##### DATA FOR ANALYSIS

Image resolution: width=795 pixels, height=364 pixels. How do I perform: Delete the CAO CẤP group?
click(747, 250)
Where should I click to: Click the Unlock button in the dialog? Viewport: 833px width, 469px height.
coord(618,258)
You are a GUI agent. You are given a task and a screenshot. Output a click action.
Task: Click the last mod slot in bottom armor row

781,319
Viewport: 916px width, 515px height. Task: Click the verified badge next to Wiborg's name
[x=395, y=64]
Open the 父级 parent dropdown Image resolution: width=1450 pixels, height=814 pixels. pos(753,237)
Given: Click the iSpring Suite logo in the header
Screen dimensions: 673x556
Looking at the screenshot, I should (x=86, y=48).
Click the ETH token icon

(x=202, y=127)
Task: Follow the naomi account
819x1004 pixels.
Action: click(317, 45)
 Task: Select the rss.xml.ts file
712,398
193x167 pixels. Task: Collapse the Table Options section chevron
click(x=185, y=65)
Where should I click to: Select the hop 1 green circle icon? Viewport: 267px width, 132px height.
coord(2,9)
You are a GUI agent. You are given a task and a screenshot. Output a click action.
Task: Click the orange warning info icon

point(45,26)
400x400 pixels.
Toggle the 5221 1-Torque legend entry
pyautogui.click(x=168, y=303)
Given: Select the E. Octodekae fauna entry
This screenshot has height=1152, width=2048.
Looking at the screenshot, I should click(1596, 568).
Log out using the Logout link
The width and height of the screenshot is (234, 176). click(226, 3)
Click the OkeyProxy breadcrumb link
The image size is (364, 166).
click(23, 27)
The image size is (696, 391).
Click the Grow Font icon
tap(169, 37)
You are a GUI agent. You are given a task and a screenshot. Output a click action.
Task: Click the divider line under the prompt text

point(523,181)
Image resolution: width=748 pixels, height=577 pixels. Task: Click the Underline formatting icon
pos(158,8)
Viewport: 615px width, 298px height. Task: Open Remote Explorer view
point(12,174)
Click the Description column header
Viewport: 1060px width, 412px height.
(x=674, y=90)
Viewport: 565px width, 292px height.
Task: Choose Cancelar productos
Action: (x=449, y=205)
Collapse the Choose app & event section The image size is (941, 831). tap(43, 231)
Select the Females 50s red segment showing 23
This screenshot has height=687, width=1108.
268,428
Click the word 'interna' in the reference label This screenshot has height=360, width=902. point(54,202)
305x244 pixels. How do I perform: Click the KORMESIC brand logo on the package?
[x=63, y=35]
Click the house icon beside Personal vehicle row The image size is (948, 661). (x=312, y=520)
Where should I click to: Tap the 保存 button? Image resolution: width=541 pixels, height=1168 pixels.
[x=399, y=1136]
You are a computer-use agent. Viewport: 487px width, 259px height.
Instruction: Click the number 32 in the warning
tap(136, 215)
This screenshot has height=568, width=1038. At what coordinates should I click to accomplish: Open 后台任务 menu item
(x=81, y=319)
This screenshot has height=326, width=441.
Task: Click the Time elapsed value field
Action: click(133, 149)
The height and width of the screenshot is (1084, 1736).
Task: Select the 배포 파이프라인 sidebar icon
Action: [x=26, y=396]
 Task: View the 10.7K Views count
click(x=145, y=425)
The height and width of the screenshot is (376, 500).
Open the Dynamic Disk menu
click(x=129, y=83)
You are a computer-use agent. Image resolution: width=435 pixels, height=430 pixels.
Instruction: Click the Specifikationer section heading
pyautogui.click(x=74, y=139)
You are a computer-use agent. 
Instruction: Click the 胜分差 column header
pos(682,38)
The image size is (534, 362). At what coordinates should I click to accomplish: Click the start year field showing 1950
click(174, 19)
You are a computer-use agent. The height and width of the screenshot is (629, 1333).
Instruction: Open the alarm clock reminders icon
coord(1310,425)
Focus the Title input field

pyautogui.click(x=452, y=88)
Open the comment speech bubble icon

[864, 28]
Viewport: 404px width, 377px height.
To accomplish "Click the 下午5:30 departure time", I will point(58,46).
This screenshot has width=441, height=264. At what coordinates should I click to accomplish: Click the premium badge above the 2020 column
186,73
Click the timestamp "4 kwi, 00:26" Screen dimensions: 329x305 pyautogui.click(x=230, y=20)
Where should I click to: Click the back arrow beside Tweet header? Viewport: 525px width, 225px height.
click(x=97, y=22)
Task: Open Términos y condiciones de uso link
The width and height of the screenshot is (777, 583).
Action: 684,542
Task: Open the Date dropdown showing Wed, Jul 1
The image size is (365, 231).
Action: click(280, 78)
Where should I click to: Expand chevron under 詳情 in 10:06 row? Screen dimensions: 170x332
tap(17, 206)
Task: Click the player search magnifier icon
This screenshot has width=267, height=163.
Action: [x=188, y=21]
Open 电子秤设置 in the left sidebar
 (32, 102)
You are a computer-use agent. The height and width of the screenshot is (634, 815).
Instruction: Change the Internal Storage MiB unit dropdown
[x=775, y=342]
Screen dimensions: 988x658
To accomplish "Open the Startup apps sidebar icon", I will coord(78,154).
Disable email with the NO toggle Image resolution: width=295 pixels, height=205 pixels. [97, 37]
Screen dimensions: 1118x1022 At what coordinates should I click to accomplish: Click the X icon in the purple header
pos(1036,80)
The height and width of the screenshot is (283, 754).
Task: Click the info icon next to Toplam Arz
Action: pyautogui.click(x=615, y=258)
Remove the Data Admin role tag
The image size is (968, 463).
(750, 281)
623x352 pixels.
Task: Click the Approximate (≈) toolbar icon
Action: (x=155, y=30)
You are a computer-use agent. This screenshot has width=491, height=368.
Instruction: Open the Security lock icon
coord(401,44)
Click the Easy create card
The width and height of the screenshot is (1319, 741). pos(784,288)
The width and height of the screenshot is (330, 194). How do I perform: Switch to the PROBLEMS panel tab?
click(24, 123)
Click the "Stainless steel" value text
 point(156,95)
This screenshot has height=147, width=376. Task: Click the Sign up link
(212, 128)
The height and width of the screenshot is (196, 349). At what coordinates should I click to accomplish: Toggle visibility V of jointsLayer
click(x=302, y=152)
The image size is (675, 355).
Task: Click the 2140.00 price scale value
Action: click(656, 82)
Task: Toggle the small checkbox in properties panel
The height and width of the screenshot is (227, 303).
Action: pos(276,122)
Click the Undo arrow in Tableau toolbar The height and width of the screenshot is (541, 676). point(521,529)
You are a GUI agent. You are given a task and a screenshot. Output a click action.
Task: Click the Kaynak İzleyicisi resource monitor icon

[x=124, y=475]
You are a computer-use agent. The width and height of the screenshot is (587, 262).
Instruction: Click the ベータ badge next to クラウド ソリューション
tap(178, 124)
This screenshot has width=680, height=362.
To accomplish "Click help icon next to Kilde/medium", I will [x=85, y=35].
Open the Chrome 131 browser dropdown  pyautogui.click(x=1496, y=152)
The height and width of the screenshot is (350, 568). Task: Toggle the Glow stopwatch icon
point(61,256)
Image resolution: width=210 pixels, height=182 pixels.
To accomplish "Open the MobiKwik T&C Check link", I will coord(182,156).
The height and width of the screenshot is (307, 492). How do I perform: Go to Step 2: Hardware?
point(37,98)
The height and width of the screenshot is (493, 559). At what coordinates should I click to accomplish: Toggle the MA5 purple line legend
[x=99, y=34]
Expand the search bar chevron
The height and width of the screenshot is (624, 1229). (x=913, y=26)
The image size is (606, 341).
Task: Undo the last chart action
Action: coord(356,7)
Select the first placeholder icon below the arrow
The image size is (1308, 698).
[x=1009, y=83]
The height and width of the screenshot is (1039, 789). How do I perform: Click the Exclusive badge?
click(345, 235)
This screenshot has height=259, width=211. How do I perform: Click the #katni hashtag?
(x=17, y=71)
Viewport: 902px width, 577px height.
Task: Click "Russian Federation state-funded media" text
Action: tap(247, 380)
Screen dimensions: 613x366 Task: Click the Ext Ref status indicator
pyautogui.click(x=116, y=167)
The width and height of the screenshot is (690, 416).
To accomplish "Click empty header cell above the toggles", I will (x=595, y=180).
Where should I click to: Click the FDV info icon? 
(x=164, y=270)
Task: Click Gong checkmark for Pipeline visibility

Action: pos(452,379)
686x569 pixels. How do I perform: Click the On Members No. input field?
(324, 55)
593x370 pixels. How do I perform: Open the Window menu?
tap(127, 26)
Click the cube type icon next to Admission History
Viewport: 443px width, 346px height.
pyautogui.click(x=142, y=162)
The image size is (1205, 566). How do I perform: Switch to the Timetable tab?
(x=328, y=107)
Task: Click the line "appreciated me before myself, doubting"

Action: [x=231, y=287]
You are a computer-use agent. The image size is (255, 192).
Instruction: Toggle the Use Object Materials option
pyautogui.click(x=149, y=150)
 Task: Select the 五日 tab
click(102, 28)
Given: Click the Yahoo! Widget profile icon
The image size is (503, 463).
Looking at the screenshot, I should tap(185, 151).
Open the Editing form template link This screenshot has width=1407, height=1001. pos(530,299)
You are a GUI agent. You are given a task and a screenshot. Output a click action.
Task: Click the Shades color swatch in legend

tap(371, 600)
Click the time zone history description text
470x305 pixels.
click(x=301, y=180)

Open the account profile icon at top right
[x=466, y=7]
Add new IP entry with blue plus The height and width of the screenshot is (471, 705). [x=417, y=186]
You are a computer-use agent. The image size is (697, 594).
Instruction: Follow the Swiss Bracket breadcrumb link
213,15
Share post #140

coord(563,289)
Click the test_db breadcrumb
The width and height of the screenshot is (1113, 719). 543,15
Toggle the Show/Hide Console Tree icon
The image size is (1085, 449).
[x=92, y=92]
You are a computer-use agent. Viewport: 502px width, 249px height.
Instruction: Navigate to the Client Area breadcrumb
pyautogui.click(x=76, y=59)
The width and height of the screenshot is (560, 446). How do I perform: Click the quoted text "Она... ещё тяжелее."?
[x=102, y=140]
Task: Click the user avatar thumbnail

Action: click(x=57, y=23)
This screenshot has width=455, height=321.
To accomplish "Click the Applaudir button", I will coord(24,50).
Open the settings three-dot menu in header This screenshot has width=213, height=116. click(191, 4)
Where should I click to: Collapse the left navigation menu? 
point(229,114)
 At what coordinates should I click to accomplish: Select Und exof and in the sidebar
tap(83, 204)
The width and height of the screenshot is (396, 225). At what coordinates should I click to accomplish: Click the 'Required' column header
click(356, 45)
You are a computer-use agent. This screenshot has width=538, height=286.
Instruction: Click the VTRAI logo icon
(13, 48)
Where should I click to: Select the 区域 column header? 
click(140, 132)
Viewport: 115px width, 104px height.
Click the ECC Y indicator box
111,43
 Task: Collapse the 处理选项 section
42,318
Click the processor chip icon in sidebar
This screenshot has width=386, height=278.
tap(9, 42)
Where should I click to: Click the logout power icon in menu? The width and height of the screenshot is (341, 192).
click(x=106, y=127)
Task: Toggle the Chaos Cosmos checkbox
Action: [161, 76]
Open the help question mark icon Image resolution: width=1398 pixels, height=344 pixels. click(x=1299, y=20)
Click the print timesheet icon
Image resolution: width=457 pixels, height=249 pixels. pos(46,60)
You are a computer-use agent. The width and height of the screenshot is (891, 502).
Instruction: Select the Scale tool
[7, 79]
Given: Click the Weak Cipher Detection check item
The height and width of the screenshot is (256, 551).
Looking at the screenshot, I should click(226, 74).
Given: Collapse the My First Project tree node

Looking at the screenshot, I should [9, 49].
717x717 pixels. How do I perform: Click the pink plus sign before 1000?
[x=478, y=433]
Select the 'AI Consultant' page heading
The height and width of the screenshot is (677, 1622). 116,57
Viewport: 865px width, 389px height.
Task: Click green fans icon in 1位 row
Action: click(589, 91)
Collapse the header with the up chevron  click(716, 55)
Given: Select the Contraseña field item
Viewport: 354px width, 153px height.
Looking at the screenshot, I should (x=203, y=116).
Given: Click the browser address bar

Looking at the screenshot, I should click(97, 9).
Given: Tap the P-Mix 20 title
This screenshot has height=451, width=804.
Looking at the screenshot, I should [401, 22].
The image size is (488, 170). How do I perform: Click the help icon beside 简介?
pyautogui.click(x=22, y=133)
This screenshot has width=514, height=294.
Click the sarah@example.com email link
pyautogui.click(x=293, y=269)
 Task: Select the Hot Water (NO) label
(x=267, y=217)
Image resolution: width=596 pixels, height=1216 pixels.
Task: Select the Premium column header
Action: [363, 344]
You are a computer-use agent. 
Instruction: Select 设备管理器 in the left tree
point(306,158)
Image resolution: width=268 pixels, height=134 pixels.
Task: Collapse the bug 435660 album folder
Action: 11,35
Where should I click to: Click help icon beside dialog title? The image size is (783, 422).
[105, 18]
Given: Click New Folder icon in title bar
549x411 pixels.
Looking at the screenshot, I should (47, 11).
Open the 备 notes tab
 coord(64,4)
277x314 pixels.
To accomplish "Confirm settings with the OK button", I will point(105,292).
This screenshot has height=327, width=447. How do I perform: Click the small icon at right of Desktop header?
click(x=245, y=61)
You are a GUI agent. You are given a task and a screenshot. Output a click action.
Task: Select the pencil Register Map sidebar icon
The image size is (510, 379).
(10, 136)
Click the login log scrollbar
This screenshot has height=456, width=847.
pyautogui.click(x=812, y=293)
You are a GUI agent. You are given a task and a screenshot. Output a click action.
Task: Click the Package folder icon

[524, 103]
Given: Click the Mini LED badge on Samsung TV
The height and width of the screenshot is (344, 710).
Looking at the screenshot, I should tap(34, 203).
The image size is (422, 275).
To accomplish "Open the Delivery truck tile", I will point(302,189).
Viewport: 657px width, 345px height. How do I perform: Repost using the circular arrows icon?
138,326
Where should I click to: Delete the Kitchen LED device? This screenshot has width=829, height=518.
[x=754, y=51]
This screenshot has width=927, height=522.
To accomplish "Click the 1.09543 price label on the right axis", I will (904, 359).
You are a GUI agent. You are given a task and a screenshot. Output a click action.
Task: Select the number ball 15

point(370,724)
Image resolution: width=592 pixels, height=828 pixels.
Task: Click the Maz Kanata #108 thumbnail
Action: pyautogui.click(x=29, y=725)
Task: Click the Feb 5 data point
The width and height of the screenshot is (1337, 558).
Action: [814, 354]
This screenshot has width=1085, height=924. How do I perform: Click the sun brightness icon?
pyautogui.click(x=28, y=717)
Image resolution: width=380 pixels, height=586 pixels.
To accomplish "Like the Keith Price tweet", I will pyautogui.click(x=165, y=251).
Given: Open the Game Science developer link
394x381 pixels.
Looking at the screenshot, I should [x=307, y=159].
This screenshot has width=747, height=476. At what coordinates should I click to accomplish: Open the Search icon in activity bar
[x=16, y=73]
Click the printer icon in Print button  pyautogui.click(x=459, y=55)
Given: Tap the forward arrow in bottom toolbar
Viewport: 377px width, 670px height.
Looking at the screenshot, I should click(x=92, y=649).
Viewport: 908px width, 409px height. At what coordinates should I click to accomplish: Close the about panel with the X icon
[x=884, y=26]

##########

- _EXERCISE GOAL_:
Look above for the line with "Given: Click the Weak" and the line with "Given: Select the Contraseña field item"; transcribe both and all lines in between, exactly, and nothing else.

- _YOUR RESPONSE_:
Given: Click the Weak Cipher Detection check item
The height and width of the screenshot is (256, 551).
Looking at the screenshot, I should click(226, 74).
Given: Collapse the My First Project tree node

Looking at the screenshot, I should [9, 49].
717x717 pixels. How do I perform: Click the pink plus sign before 1000?
[x=478, y=433]
Select the 'AI Consultant' page heading
The height and width of the screenshot is (677, 1622). 116,57
Viewport: 865px width, 389px height.
Task: Click green fans icon in 1位 row
Action: click(589, 91)
Collapse the header with the up chevron  click(716, 55)
Given: Select the Contraseña field item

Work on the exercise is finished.